State-selected reaction and relaxation of NH2[X 2B1(0,ν2,0)] radicals and NO2

Abstract

The reaction of ground and vibrationally excited NH2 (ν″2 =0,1) with NO2 has been studied using the sensitive laser-induced fluorescence (LIF) technique. The state-selected NH2 radical was generated via infrared multiple-photon dissociation (IRMPD) of N2H4, NH3, and CH3NH2. The rate constants obtained at room temperature are kNO2(ν″2 =0)=(2.26±0.08)×10−11 cm3 molecule−1 s−1 and kNO2(ν″2 =1)=(1.73±0.06)×10−11 cm3 molecule−1 s−1. The most prominent feature of the results is the decrease of the reaction rate with vibrational bending mode excitation.
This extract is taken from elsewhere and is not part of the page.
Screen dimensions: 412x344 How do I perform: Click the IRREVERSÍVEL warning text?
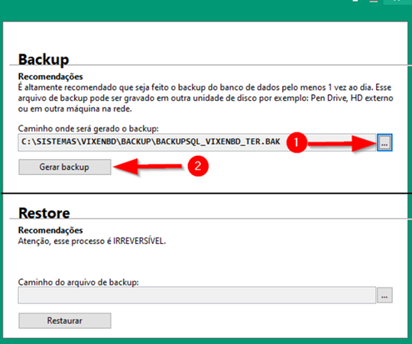139,241
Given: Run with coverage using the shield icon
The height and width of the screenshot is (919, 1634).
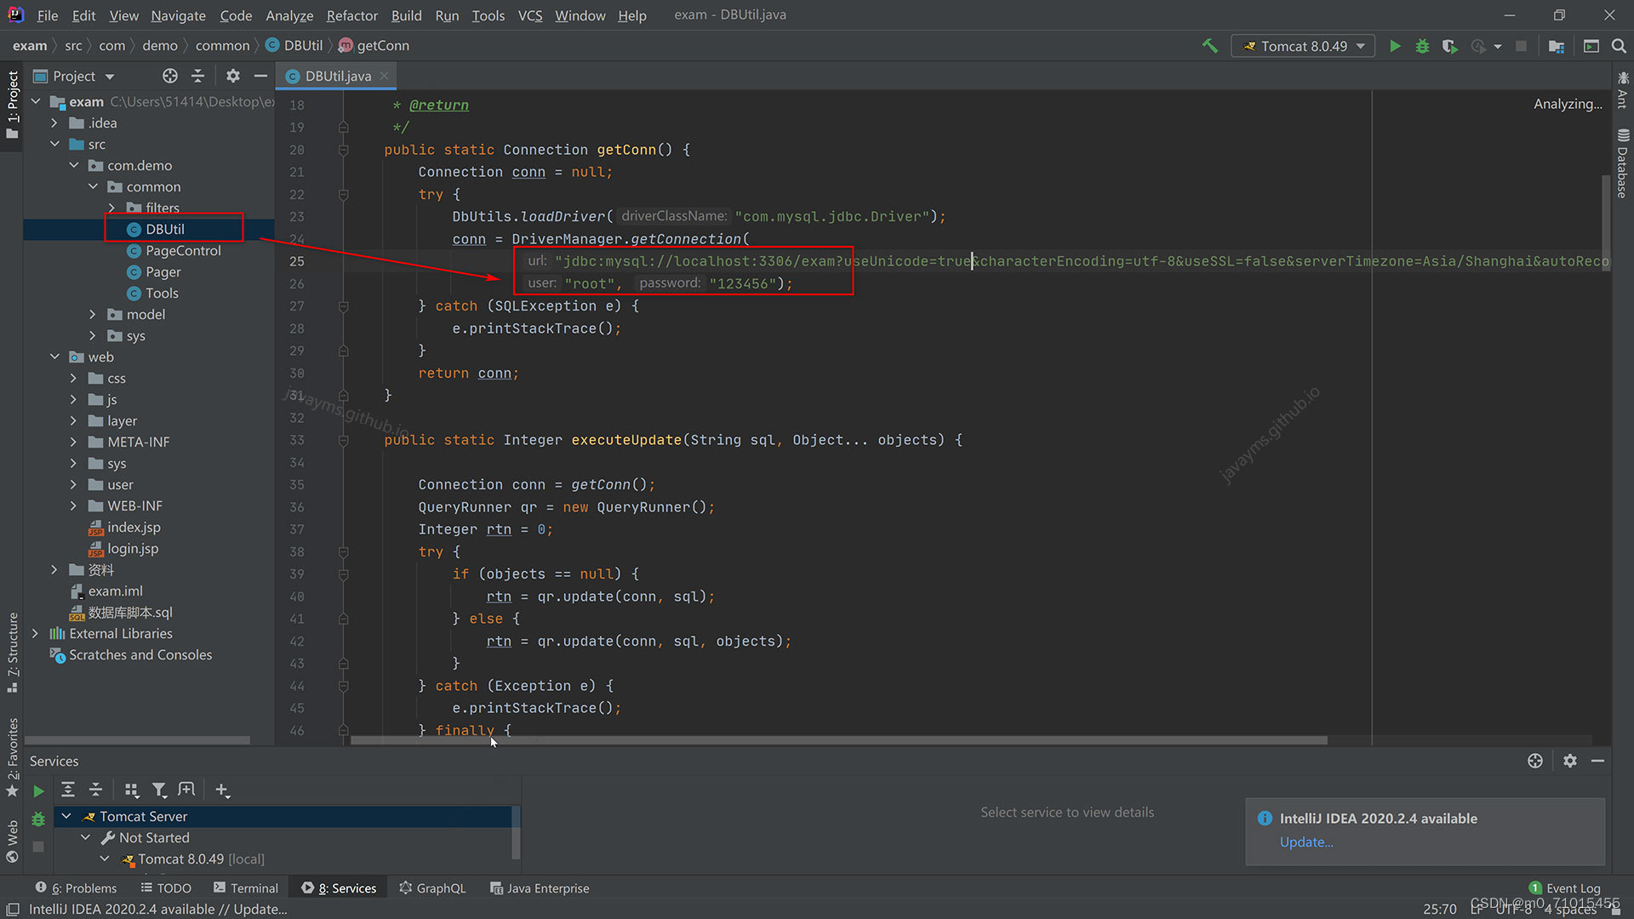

A possible reaction mechanism is proposed to account for this observation as well as for previously reported literature values. The vibrational relaxation of NH2(ν″2=1) with CH3NH2 and NH3 have also been studied. The room temperature rate constants are kCH3NH2=(7.4±0.5)×10−11 cm3 molecule−1 s−1 and kNH3=(4.7±0.6)×10−11 cm3 molecule s−1, respectively. A near-resonant vibrational relaxation model is proposed to fit the experimental results.